EXCERPT PROVIDED:
_ _ _ _
By this means the devil gratifies himself, by bringing it to pass that that should be offered to God by multitudes, under a notion of a pleasing and acceptable service to him, that is indeed above all things abominable to Him. By this means he deceives great multitudes about the state of their souls, making them think they are something when they are nothing; and so eternally undoes them; and not only so, but establishes many in a strong confidence of their eminent holiness, who are in God’s sight some of the vilest hypocrites. (p.19)
And if we in the church do not challenge the deception then we also bear guilt for our cowardice.
2) Because believers will be confused about what they’re supposed to do.
If the line between Christians and non-Christians is blurred, so will the path of obedience be obscured.
By this means he (Satan) many ways damps and wounds religion in the hearts of the saints, obscures and deforms it by corrupt mixtures, causes their religious affections woefully to degenerate, and sometimes for a considerable time to be like the manna that bred worms and stank. (p.19)
Even more,
…by what is seen of the terrible consequences of this counterfeit religion, when not distinguished from true religion, God’s people in general have their minds unhinged and unsettled in things of religion, and know not where to set their foot, or what to think or do, and many are brought into doubts, whether there be anything in religion…. (p.20)
3) Because the church is weakened by the lack of purity and distinctiveness.
When genuine is not made different from the counterfeit, there is no witness to the world. What will the world think when it sees worldly people in the church claiming to be godly people? They will not think much of God.
So it is essential to identify “the nature and signs of the gracious operations of God’s Spirit” as distinguished from counterfeits. This is for our own souls, for the sake of the church, and for the sake of showing off the glory of God.
3. Jonathan Edwards
Well, we will get into the specifics of these distinguishing marks of the Spirit as the week goes on. What I’d like to do with the remaining time is tell you why I think JE is someone worth listening to on this subject. What is it that qualifies him? And what can we learn about him and from his example that will help us today? So it is time for some biography and some observations.
Most people either love or hate JE. He doesn’t leave a lot of wiggle room. Some consider him to be one of the most important Christians in church history and probably the most distinguished theologian and thinker ever in America.
But this is definitely not everyone’s perspective. Most history books refer only to Edwards as the preacher of “Sinners in the Hands of an Angry God,” and he is caricatured as a fire-and-brimstone preacher; a melancholy, if not downright mean, man. One quote I came across said,
It is not surprising that Edwards’ main business in the world was to scare silly women and little children, blaspheming the God he professed to adore…. Nothing but a disturbed or diseased mind could have produced “Sinners in the Hands of an Angry God.” (quoted in Lloyd-Jones)
Could that be accurate? Is it worthless for us to be studying this man? Can a man wearing a powdered wig like that really have anything for us to learn? Let’s take a look at JE.
As always, by way of footnote, we never want to study a man for his own sake. It is of no value to just get historical or biographical facts in our heads, however interesting they might be. But we are commanded to learn from our teachers, even to imitate their manner of life as they follow Christ (cf. Hebrews 13:7). As Edwards himself said:
Useful men are some of the greatest blessings of a people. To have many such is more for a people’s happiness than almost anything, unless it be God’s own gracious, spiritual presence amongst them; they are precious gifts of heaven.
_ _ _ _
COMPLETE THE FOLLOWING:
**1)** Please copy the excerpt on Jonathan Edwards word for word, between "2) Because believers" and "purity and distinctiveness.", inclusive.
**2)** In the excerpt on Jonathan Edwards, what do most history books refer to Edwards only as?
_ _ _ _
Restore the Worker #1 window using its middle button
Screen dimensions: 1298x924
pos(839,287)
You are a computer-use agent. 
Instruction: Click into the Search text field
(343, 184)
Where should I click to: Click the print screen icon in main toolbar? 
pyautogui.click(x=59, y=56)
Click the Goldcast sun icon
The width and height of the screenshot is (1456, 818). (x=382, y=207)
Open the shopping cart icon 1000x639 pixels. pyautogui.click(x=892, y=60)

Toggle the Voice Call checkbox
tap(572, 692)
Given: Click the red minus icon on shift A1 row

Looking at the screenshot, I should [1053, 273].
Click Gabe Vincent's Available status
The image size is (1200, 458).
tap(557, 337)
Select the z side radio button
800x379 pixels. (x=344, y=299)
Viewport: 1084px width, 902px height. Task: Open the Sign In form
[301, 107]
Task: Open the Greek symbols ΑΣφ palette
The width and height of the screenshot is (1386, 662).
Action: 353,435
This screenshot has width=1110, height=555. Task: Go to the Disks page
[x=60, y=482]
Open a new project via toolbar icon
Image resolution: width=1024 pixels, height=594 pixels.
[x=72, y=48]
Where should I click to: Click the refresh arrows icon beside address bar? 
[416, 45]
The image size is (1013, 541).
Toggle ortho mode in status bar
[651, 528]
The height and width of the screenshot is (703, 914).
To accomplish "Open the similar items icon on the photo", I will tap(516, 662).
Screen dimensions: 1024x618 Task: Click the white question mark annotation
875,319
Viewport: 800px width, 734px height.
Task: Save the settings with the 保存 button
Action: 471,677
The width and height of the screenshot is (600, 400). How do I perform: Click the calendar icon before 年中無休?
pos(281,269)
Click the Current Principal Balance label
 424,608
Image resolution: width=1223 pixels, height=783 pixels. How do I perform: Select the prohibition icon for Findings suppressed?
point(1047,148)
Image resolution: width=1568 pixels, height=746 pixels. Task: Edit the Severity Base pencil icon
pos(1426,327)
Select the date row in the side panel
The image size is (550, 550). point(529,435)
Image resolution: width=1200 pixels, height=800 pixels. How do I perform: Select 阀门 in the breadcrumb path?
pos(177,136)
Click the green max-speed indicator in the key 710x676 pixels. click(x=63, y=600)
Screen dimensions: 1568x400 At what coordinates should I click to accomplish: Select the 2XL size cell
_ _ _ _
SET OF ANSWERS:
**1)**
2) Because believers will be confused about what they’re supposed to do.
If the line between Christians and non-Christians is blurred, so will the path of obedience be obscured.
By this means he (Satan) many ways damps and wounds religion in the hearts of the saints, obscures and deforms it by corrupt mixtures, causes their religious affections woefully to degenerate, and sometimes for a considerable time to be like the manna that bred worms and stank. (p.19)
Even more,
…by what is seen of the terrible consequences of this counterfeit religion, when not distinguished from true religion, God’s people in general have their minds unhinged and unsettled in things of religion, and know not where to set their foot, or what to think or do, and many are brought into doubts, whether there be anything in religion…. (p.20)
3) Because the church is weakened by the lack of purity and distinctiveness.

**2)** The preacher of "Sinners in the Hands of an Angry God."